• [Task directions]: Keeping every character as it is, transcribe the entries below.

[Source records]
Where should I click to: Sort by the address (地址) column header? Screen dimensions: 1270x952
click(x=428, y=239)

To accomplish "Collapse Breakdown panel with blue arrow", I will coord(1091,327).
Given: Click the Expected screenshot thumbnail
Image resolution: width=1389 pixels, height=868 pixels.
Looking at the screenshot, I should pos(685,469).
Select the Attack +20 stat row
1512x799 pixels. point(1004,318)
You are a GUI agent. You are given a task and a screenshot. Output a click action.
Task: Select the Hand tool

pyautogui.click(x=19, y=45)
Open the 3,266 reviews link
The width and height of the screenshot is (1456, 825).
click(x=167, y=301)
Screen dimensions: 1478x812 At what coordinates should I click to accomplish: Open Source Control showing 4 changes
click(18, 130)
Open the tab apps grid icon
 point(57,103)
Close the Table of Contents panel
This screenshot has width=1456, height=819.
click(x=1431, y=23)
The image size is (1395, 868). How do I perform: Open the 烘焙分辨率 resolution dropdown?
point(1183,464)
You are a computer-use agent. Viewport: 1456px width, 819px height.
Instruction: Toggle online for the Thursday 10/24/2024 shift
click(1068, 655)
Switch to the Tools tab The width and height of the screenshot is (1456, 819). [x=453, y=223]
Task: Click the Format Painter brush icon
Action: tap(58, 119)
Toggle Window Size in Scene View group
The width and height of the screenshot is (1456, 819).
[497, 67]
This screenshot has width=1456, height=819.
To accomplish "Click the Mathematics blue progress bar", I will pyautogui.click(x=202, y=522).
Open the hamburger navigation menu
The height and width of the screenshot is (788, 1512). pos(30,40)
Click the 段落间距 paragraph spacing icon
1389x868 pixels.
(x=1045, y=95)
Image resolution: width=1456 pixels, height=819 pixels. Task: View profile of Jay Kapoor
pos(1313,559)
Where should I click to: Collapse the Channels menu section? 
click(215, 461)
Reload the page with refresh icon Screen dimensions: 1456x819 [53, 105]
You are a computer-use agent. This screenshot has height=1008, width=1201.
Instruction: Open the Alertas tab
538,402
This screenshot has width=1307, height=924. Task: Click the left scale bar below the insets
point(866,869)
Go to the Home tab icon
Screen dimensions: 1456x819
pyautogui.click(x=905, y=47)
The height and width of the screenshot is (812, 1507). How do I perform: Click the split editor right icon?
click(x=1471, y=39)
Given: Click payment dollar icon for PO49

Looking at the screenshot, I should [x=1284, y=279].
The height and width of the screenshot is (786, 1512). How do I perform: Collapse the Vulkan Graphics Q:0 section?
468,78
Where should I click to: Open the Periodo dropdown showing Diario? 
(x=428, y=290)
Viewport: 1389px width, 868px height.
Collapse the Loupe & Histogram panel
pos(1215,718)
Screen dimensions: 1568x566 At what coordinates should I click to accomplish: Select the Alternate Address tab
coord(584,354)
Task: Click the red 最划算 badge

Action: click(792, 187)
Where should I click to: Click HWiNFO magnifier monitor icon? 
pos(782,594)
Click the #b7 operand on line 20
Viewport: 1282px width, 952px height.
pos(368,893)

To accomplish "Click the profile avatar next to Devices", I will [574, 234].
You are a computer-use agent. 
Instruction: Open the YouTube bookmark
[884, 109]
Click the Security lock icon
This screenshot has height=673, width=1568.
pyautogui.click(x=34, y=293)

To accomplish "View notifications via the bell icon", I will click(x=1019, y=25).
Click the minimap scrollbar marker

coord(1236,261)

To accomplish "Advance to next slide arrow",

• [Output for this task]:
Where should I click to: Sort by the address (地址) column header? Screen dimensions: 1270x952
click(x=428, y=239)

To accomplish "Collapse Breakdown panel with blue arrow", I will coord(1091,327).
Given: Click the Expected screenshot thumbnail
Image resolution: width=1389 pixels, height=868 pixels.
Looking at the screenshot, I should pos(685,469).
Select the Attack +20 stat row
1512x799 pixels. point(1004,318)
You are a GUI agent. You are given a task and a screenshot. Output a click action.
Task: Select the Hand tool

pyautogui.click(x=19, y=45)
Open the 3,266 reviews link
The width and height of the screenshot is (1456, 825).
click(x=167, y=301)
Screen dimensions: 1478x812 At what coordinates should I click to accomplish: Open Source Control showing 4 changes
click(18, 130)
Open the tab apps grid icon
 point(57,103)
Close the Table of Contents panel
This screenshot has width=1456, height=819.
click(x=1431, y=23)
The image size is (1395, 868). How do I perform: Open the 烘焙分辨率 resolution dropdown?
point(1183,464)
You are a computer-use agent. Viewport: 1456px width, 819px height.
Instruction: Toggle online for the Thursday 10/24/2024 shift
click(1068, 655)
Switch to the Tools tab The width and height of the screenshot is (1456, 819). [x=453, y=223]
Task: Click the Format Painter brush icon
Action: tap(58, 119)
Toggle Window Size in Scene View group
The width and height of the screenshot is (1456, 819).
[497, 67]
This screenshot has width=1456, height=819.
To accomplish "Click the Mathematics blue progress bar", I will pyautogui.click(x=202, y=522).
Open the hamburger navigation menu
The height and width of the screenshot is (788, 1512). pos(30,40)
Click the 段落间距 paragraph spacing icon
1389x868 pixels.
(x=1045, y=95)
Image resolution: width=1456 pixels, height=819 pixels. Task: View profile of Jay Kapoor
pos(1313,559)
Where should I click to: Collapse the Channels menu section? 
click(215, 461)
Reload the page with refresh icon Screen dimensions: 1456x819 [53, 105]
You are a computer-use agent. This screenshot has height=1008, width=1201.
Instruction: Open the Alertas tab
538,402
This screenshot has width=1307, height=924. Task: Click the left scale bar below the insets
point(866,869)
Go to the Home tab icon
Screen dimensions: 1456x819
pyautogui.click(x=905, y=47)
The height and width of the screenshot is (812, 1507). How do I perform: Click the split editor right icon?
click(x=1471, y=39)
Given: Click payment dollar icon for PO49

Looking at the screenshot, I should [x=1284, y=279].
The height and width of the screenshot is (786, 1512). How do I perform: Collapse the Vulkan Graphics Q:0 section?
468,78
Where should I click to: Open the Periodo dropdown showing Diario? 
(x=428, y=290)
Viewport: 1389px width, 868px height.
Collapse the Loupe & Histogram panel
pos(1215,718)
Screen dimensions: 1568x566 At what coordinates should I click to accomplish: Select the Alternate Address tab
coord(584,354)
Task: Click the red 最划算 badge

Action: click(792, 187)
Where should I click to: Click HWiNFO magnifier monitor icon? 
pos(782,594)
Click the #b7 operand on line 20
Viewport: 1282px width, 952px height.
pos(368,893)

To accomplish "Click the profile avatar next to Devices", I will [574, 234].
You are a computer-use agent. 
Instruction: Open the YouTube bookmark
[884, 109]
Click the Security lock icon
This screenshot has height=673, width=1568.
pyautogui.click(x=34, y=293)

To accomplish "View notifications via the bell icon", I will click(x=1019, y=25).
Click the minimap scrollbar marker

coord(1236,261)

To accomplish "Advance to next slide arrow",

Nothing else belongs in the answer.